Это далеко не полный перечень состояний детей, с которыми сталкивается учитель. Есть ученики с психопатическими, биполярными и аффективными состояниями. Все они, безусловно, нуждаются в поддержке и социализации. Но еще и в особой атмосфере и сопровождении специалистов. Им нужна среда, где покой важнее оценки, а поддержка — отчета. Школа же живет в ритме шума, перегруженности и… инклюзии на бумаге. И когда государство требует от учителя делать то, что по силам лишь команде специалистов, и не оказывает ему поддержку, это уже не забота, а перекладывание ответственности.
Правда, министерские рекомендации предлагают учителю две идеи на случай сложностей. Первая — вызвать «скорую» или полицию, если ребенок ведет себя опасно. Вторая — вести наблюдение: фиксировать изменение поведения, настроения, реакций. Это полезно, но для больницы, где рядом психиатр. В школе же это не работает.
Что нужно сделать государству
Настоящая инклюзия возможна только тогда, когда система работает на всех уровнях.
Государство должно законодательно закрепить право школы знать о поведенческих рисках ребенка (без раскрытия диагноза) и временно не допускать к занятиям учеников, которые представляют угрозу для себя или других, до вывода врача. Обеспечить ставки медицинских психологов в школах.
МОН должно создать четкий алгоритм действий в кризисных ситуациях. Подготовить педагогов к работе с психическими расстройствами, а не только говорить об инклюзии в целом. Не перекладывать всю ответственность на учителя.
МОЗ должно обеспечить доступ к детскому психиатру в каждой громаде. Разработать протоколы взаимодействия между врачом и школой.

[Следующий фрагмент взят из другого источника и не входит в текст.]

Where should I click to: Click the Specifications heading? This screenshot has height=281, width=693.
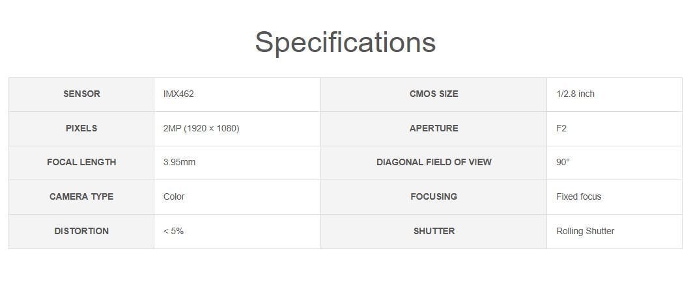coord(345,42)
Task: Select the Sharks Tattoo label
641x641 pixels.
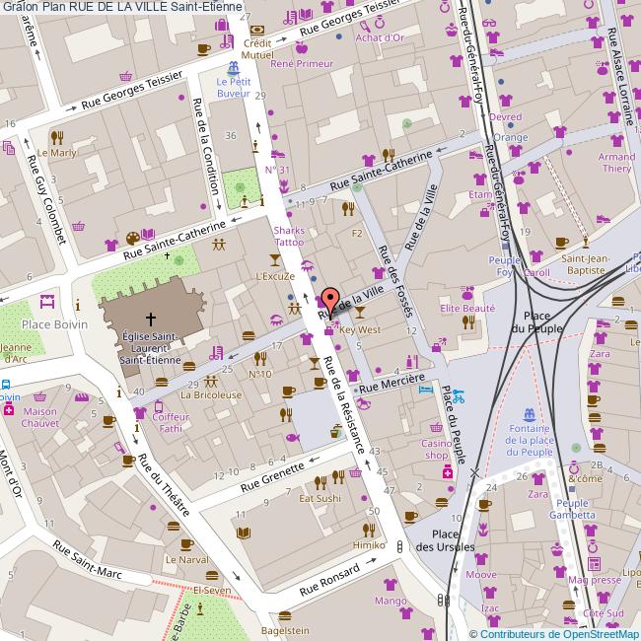Action: [x=289, y=236]
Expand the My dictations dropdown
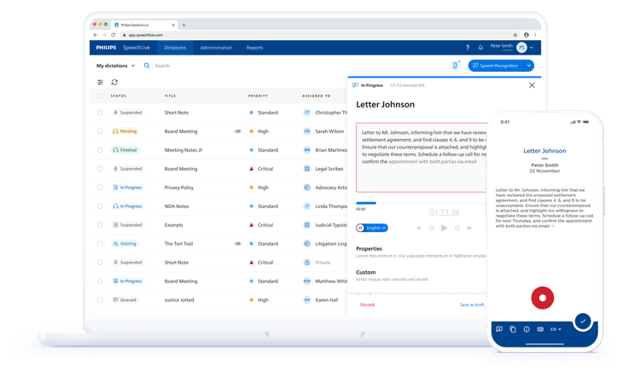Screen dimensions: 640x371 click(115, 66)
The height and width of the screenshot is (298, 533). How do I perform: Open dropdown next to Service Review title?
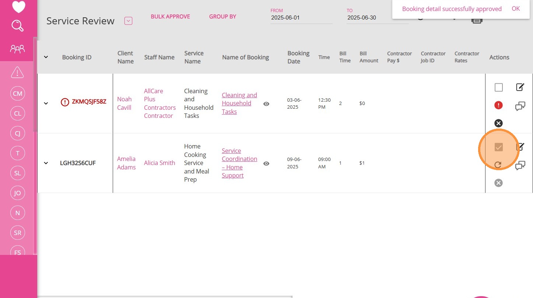(128, 21)
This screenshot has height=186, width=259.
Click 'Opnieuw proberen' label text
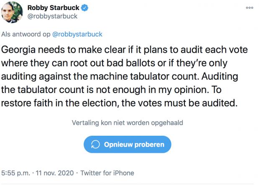pyautogui.click(x=134, y=145)
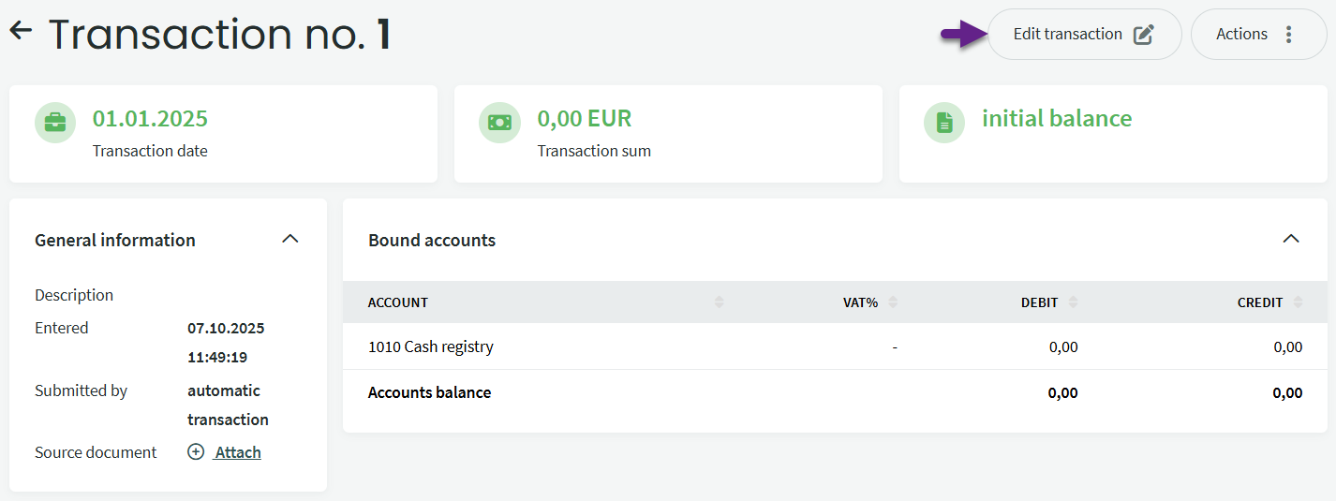Select the 1010 Cash registry row
This screenshot has height=501, width=1336.
(x=431, y=346)
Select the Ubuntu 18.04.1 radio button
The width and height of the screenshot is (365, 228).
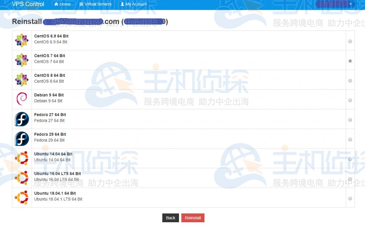(350, 198)
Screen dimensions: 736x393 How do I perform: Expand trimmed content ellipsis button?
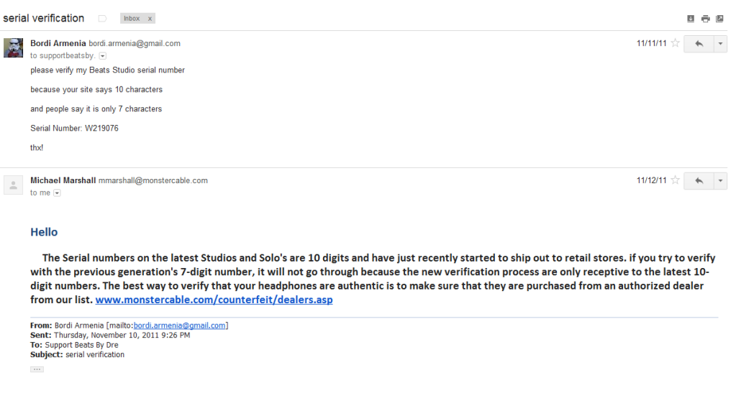tap(37, 369)
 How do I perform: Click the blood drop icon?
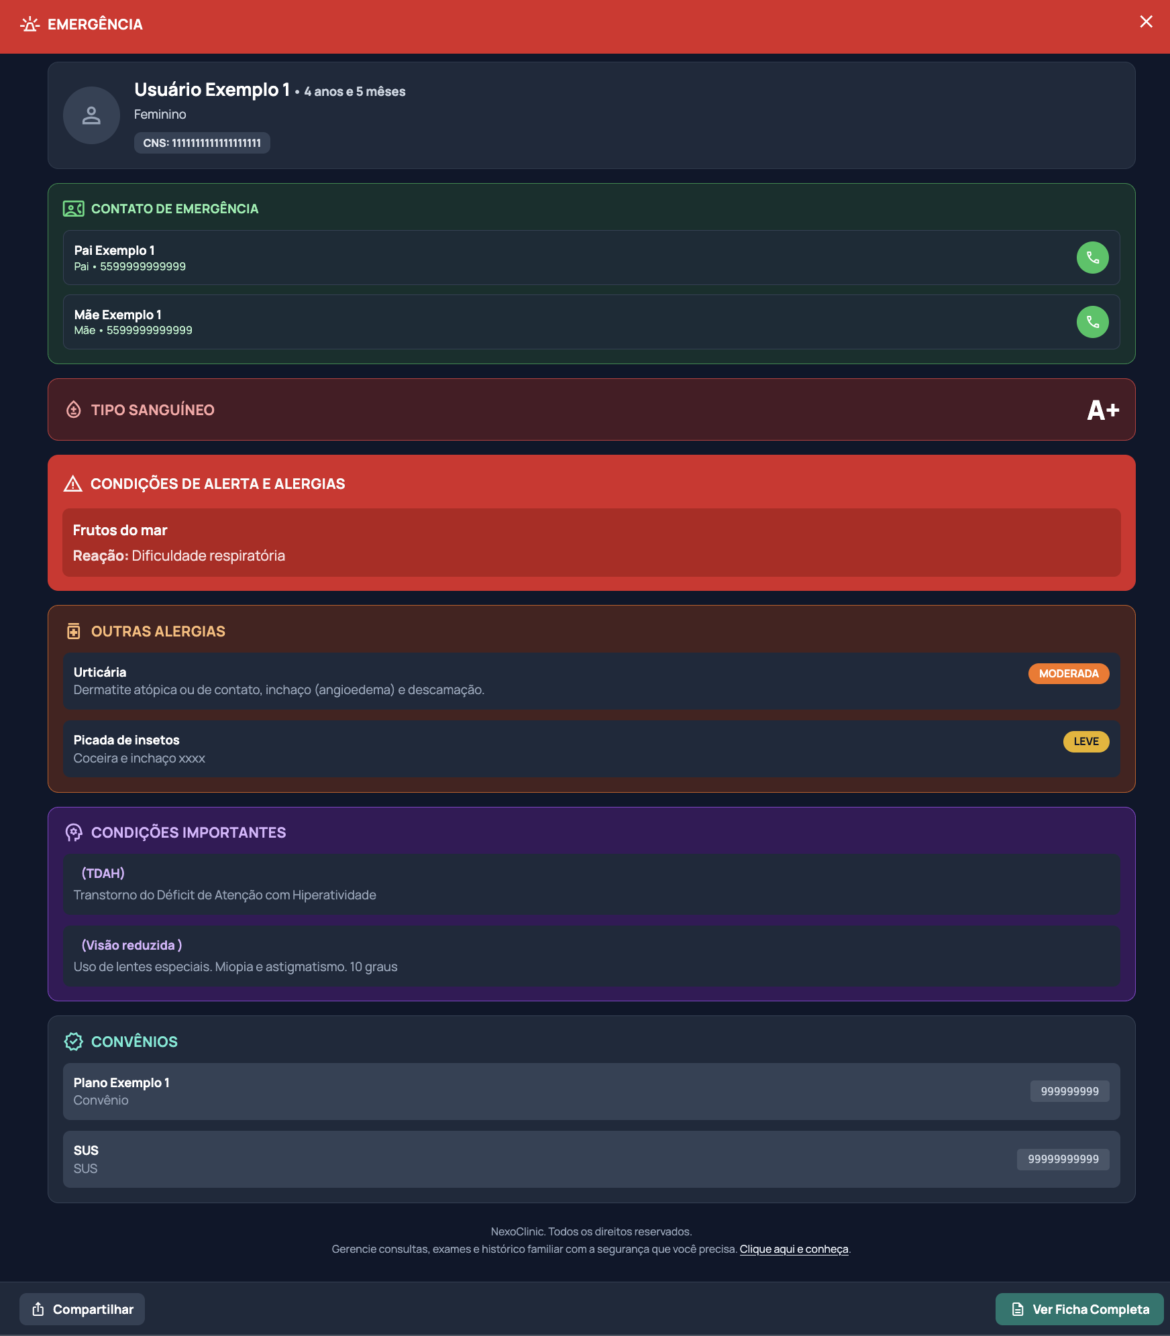(x=74, y=410)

Инклюзивно-ресурсный центр мог бы не только давать заключение, но и сопровождать ребенка с особыми образовательными потребностями динамично. Рекомендовать экстернат или патронаж, если обучение в классе для него некомфортно или даже опасно.
Школа и семья должны быть партнерами. Не союзом замалчивания, а сообществом доверия. Потому что ребенка нельзя защитить, скрывая его состояние.
Школа должна быть пространством безопасности
Методические рекомендации Министерства образования и науки — шаг важный, но поверхностный. И пока МОН отчитывается про заботу, учителя сталкиваются с реальностью, где ежедневная работа напоминает кризисную терапию. И где каждый день — это испытание на выносливость, которой и так не хватает.
Школа — не больница, а педагог — не психиатр. Поэтому инклюзия без ресурсов становится формой насилия над всеми. Лучшая помощь ребенку с особыми образовательными потребностями — это не всегда просто быть рядом. Иногда помощь — это признать, что ребенку нужно лечение, а не оценка.
Украинская школа заслуживает систему, где учитель не боится, ребенок чувствует себя комфортно, а забота не сводится к пункту в методичке.
Только в таком случае можно говорить о настоящей инклюзии.